Tuesday, September 11, 2012

The Ideal Reader


Recently I posted that there was a list of projects that I am currently working on. The first project I mentioned was to start/continue another novel.
A few years ago I started a literary novel that was going to be about a passive young women struggling to find self-confidence as she starts a new relationship.
I’ve written some literary short stories before and the last novel that I wrote was also literary.
Of the three fiction works I have gotten published, Double Take, Sweaty Palms and Faith In the Moonlight, none of these were literary but a good chunk of my work is. That said a lot to me. Maybe I’m not all that good at writing literary fiction. Or maybe publishers just aren’t interested.
On top of that I started to realize that all of my work was depressing. It makes sense because I had written most of it at a time when I was really down. The problem is that I don’t feel that way anymore. I have changed and so has the audience I write for.
In his book, On Writing, Stephen King talks about having an “Ideal Reader.” It’s the one person that you try to please when writing your story, because you will never be able to please everyone.
I think I used to write to please myself. I wrote a lot of emotional and joyless stories so that I could sort out my life and how I was feeling.
Over the past year or so I felt differently. I’ve been writing with someone else in mind.
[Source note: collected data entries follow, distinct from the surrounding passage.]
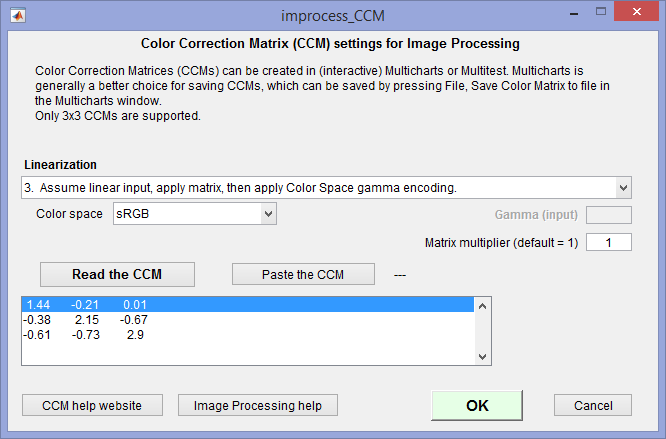Open the CCM help website

[x=92, y=405]
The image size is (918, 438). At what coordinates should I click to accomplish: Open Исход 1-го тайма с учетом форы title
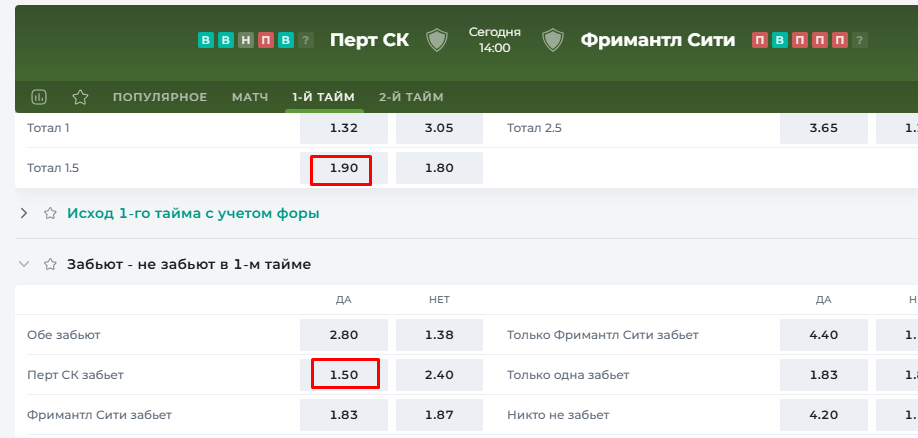(193, 214)
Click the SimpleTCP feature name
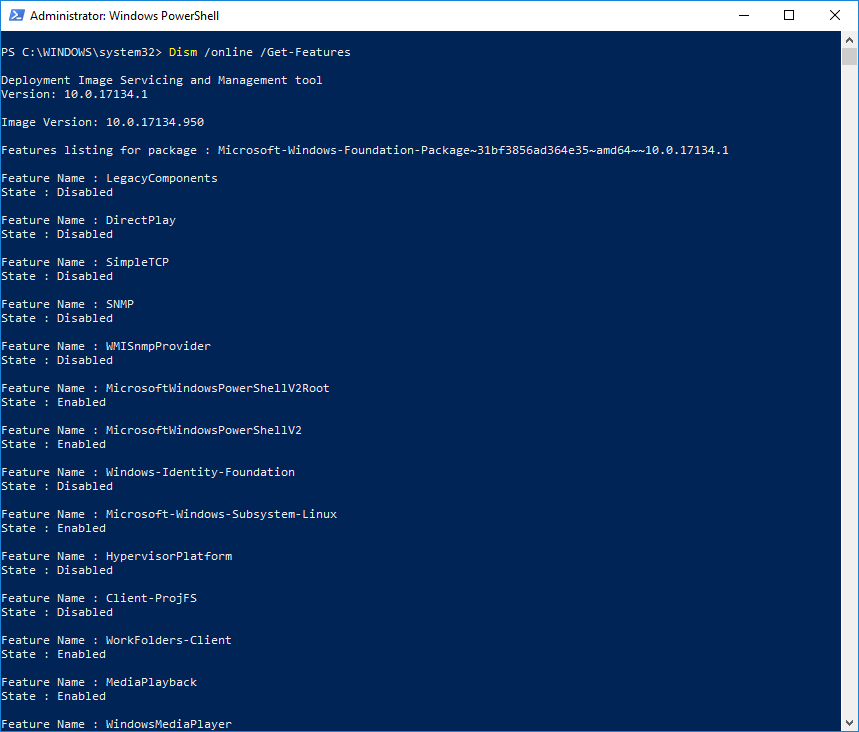The height and width of the screenshot is (732, 859). click(x=137, y=262)
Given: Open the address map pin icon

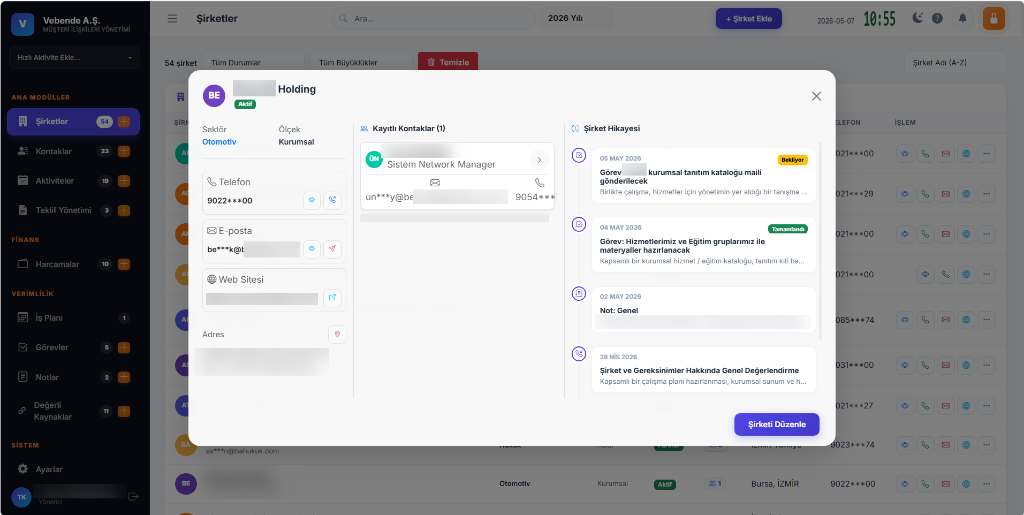Looking at the screenshot, I should [337, 334].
I still write for me. Writing is still fun and therapeutic. When I finish something the sense of accomplishment is amazing.  I am still conveying the messages that I want to say and telling the story that I want to tell but when I write, I want to write it in a way that will make my Ideal Reader enjoy the story.
A literary story just isn’t the way. So I’m restarting. I can still use the stuff I’ve written but I am now adding an element to the story that will take it from literary to mystery.
Maybe I will never win the Nobel Prize in Literature with this story, but there was slim chance of that anyway. At least this way I write something that someone else will hopefully enjoy reading, even if it is just one person.